He (1913 to 1996)and his wife Edith are credited with establishing a tradition in excellence in creative writing and the teaching of literary craft at Silliman University. He served as English Department chair, graduate school dean, vice-president for academic affairs, and writer-in-residence.
As a Guggenheim writing fellow in 1955 he submitted a collection of short stories, “A Stream at Dalton Pass and Other Stories,” for his Ph.D. in English at the University of Denver. This collection won a prize at the same time that his second novel, “More Than Conquerors” won the first prize for the novel.
He, along with his wife Edith, studied with Paul Engle in the Iowa Writers’ Workshop. Graduating in 1962, their experience there inspired them to found the Silliman National Writers Workshop, the first in Asia, which continues to this day.
He was also a Rockefeller fellow. He won the Cultural Center of the Philippines (CCP) Prize, the Palanca Awards, the UP Golden Anniversary Literary Contest prize, and the National Book Award.

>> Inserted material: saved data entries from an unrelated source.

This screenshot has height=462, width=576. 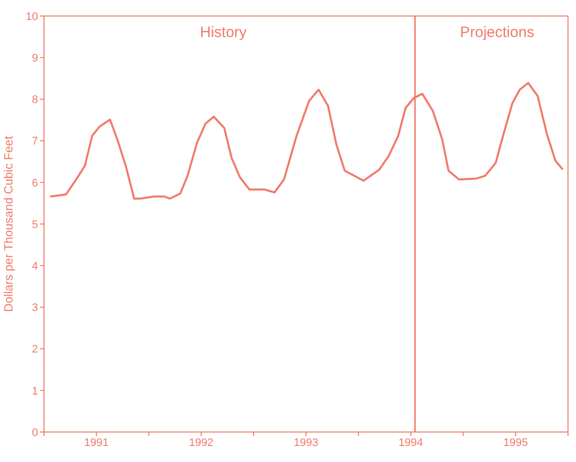 I want to click on y-tick-label: 7, so click(x=35, y=142).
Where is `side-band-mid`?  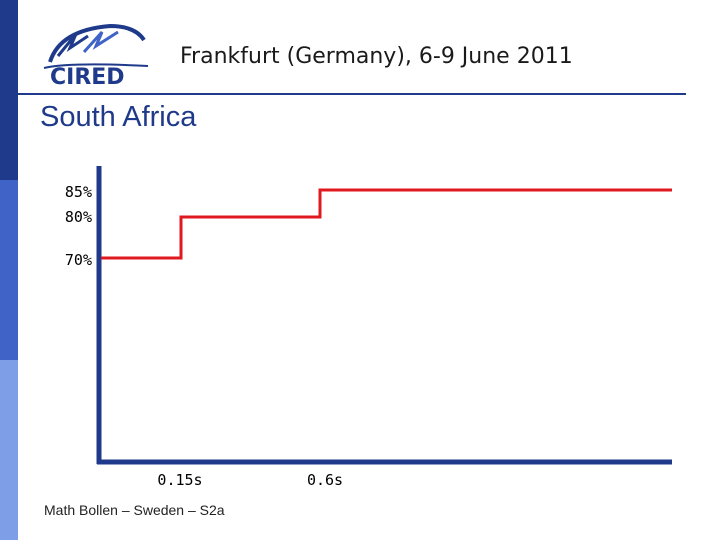
side-band-mid is located at coordinates (9, 270).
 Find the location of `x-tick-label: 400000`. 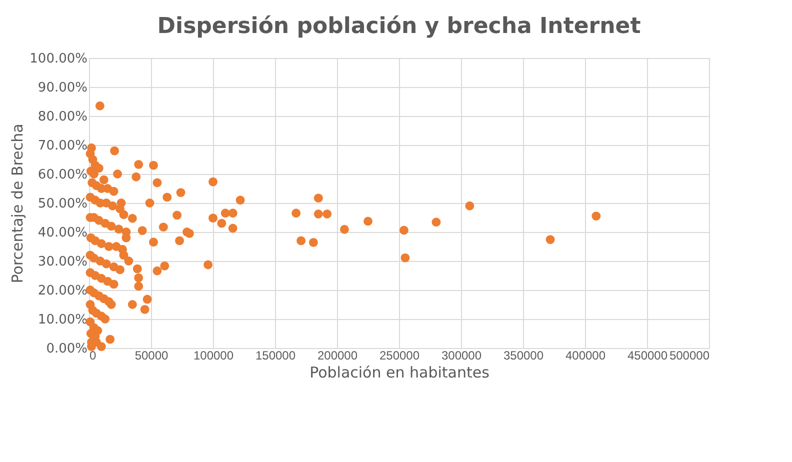

x-tick-label: 400000 is located at coordinates (586, 355).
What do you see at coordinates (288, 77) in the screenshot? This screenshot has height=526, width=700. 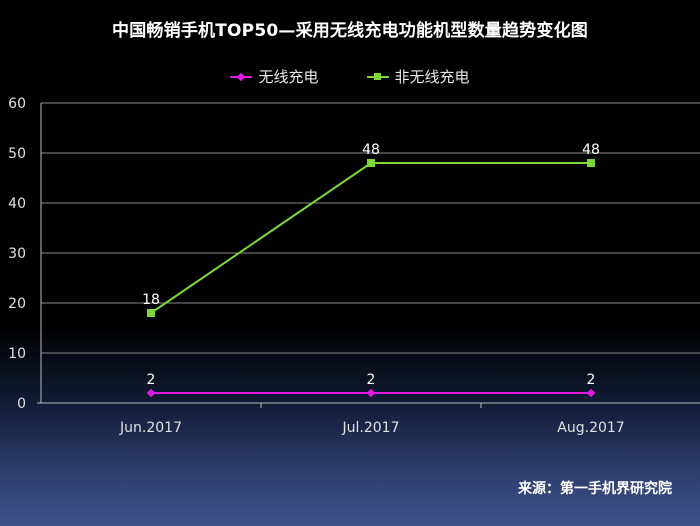 I see `legend-label-wireless: 无线充电` at bounding box center [288, 77].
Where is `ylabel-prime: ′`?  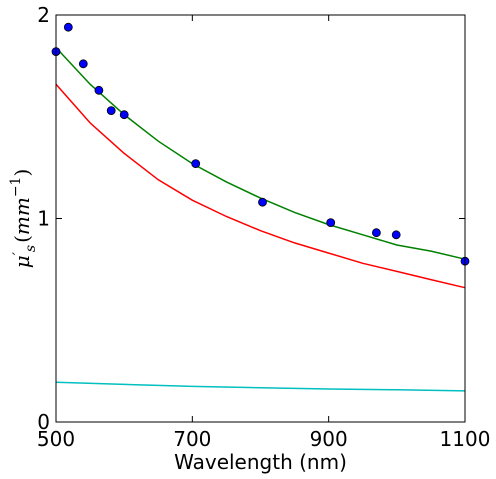
ylabel-prime: ′ is located at coordinates (19, 253).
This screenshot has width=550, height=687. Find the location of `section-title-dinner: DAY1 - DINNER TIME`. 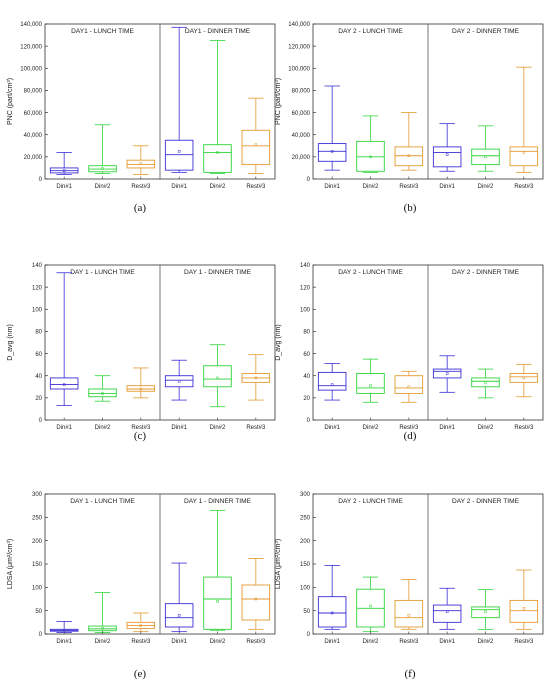

section-title-dinner: DAY1 - DINNER TIME is located at coordinates (218, 32).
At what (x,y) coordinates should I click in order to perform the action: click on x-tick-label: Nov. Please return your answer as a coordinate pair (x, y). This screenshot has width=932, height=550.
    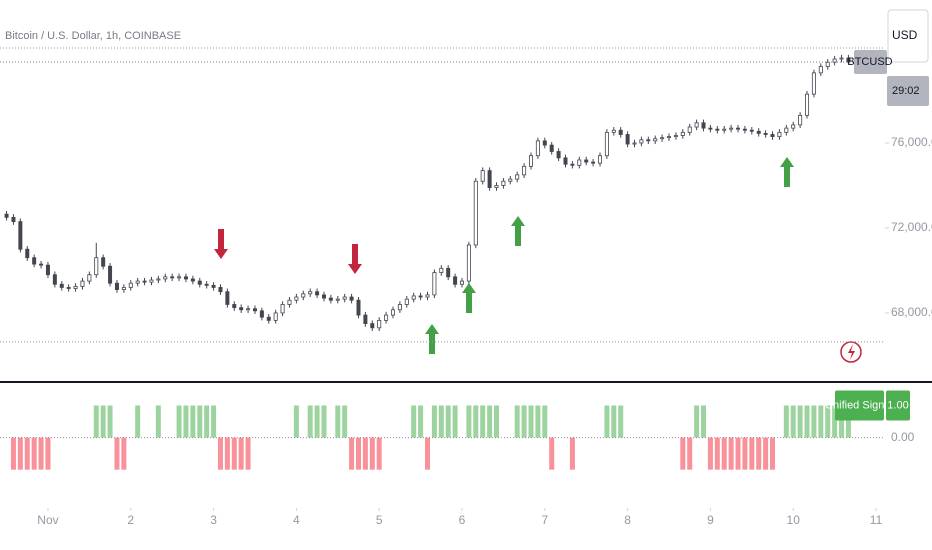
    Looking at the image, I should click on (48, 520).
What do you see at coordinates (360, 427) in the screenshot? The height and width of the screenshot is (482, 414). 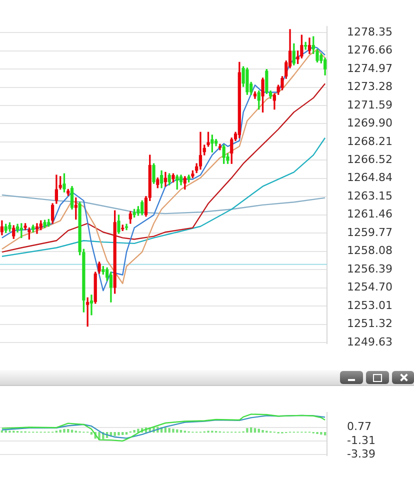 I see `y-tick-label: 0.77` at bounding box center [360, 427].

Of the 1800 plus posts on my blog, the most viewed posts are those I have done on older short stories by writers from the Philippines. These stories, aside from the very high intrinsic pleasure of reading them will soon be the only way non-scholars in Filipino history will have access to the traditions of the culture. If you read through my posts on Filipino literature and history, you will get, I think, an over view of the countries literary history. The stories are a great treasure trove for those into Asian post colonial studies and Filipino folk lore. Above all that, the stories I have posted on are all a lot of fun to read.